**What you have to do:** Type out the entries again, matching each one exactly.

[Stored items]
►

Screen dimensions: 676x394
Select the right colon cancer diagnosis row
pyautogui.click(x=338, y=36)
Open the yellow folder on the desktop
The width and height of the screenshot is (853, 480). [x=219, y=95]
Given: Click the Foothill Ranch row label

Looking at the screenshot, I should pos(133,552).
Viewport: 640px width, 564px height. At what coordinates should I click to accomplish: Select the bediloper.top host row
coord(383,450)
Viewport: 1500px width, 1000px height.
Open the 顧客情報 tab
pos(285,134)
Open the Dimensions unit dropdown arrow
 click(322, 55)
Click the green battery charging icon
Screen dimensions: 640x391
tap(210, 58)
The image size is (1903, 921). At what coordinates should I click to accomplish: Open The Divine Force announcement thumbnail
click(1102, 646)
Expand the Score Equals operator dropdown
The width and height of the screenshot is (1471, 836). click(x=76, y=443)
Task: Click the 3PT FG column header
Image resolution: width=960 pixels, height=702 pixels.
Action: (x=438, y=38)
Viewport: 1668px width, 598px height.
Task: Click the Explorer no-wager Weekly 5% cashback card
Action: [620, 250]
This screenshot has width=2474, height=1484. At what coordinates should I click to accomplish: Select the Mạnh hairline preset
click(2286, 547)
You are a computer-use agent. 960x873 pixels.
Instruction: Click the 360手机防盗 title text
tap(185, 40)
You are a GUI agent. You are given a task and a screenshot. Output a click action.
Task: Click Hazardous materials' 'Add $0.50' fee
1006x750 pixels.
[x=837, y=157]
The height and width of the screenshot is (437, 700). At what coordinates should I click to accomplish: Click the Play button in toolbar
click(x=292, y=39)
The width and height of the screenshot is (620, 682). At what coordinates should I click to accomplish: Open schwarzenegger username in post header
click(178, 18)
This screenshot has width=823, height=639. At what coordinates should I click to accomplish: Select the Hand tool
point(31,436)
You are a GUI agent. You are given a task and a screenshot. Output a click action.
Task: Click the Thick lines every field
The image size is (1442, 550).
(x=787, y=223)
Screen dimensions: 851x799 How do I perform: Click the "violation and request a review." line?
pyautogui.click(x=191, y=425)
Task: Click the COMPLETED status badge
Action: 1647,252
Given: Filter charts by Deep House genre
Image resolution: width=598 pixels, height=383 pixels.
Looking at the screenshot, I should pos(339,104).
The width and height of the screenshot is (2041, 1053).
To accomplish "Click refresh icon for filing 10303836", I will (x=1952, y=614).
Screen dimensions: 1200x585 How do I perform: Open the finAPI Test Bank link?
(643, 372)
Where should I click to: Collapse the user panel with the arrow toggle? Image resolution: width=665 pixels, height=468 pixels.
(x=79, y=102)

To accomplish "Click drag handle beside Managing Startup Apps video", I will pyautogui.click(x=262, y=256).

◄

**Response:**
Screen dimensions: 676x394
Select the right colon cancer diagnosis row
pyautogui.click(x=338, y=36)
Open the yellow folder on the desktop
The width and height of the screenshot is (853, 480). [x=219, y=95]
Given: Click the Foothill Ranch row label

Looking at the screenshot, I should pos(133,552).
Viewport: 640px width, 564px height. At what coordinates should I click to accomplish: Select the bediloper.top host row
coord(383,450)
Viewport: 1500px width, 1000px height.
Open the 顧客情報 tab
pos(285,134)
Open the Dimensions unit dropdown arrow
 click(322, 55)
Click the green battery charging icon
Screen dimensions: 640x391
tap(210, 58)
The image size is (1903, 921). At what coordinates should I click to accomplish: Open The Divine Force announcement thumbnail
click(1102, 646)
Expand the Score Equals operator dropdown
The width and height of the screenshot is (1471, 836). click(x=76, y=443)
Task: Click the 3PT FG column header
Image resolution: width=960 pixels, height=702 pixels.
Action: (x=438, y=38)
Viewport: 1668px width, 598px height.
Task: Click the Explorer no-wager Weekly 5% cashback card
Action: [620, 250]
This screenshot has width=2474, height=1484. At what coordinates should I click to accomplish: Select the Mạnh hairline preset
click(2286, 547)
You are a computer-use agent. 960x873 pixels.
Instruction: Click the 360手机防盗 title text
tap(185, 40)
You are a GUI agent. You are given a task and a screenshot. Output a click action.
Task: Click Hazardous materials' 'Add $0.50' fee
1006x750 pixels.
[x=837, y=157]
The height and width of the screenshot is (437, 700). At what coordinates should I click to accomplish: Click the Play button in toolbar
click(x=292, y=39)
The width and height of the screenshot is (620, 682). At what coordinates should I click to accomplish: Open schwarzenegger username in post header
click(178, 18)
This screenshot has width=823, height=639. At what coordinates should I click to accomplish: Select the Hand tool
point(31,436)
You are a GUI agent. You are given a task and a screenshot. Output a click action.
Task: Click the Thick lines every field
The image size is (1442, 550).
(x=787, y=223)
Screen dimensions: 851x799 How do I perform: Click the "violation and request a review." line?
pyautogui.click(x=191, y=425)
Task: Click the COMPLETED status badge
Action: 1647,252
Given: Filter charts by Deep House genre
Image resolution: width=598 pixels, height=383 pixels.
Looking at the screenshot, I should pos(339,104).
The width and height of the screenshot is (2041, 1053).
To accomplish "Click refresh icon for filing 10303836", I will (x=1952, y=614).
Screen dimensions: 1200x585 How do I perform: Open the finAPI Test Bank link?
(643, 372)
Where should I click to: Collapse the user panel with the arrow toggle? Image resolution: width=665 pixels, height=468 pixels.
(x=79, y=102)

To accomplish "Click drag handle beside Managing Startup Apps video", I will pyautogui.click(x=262, y=256).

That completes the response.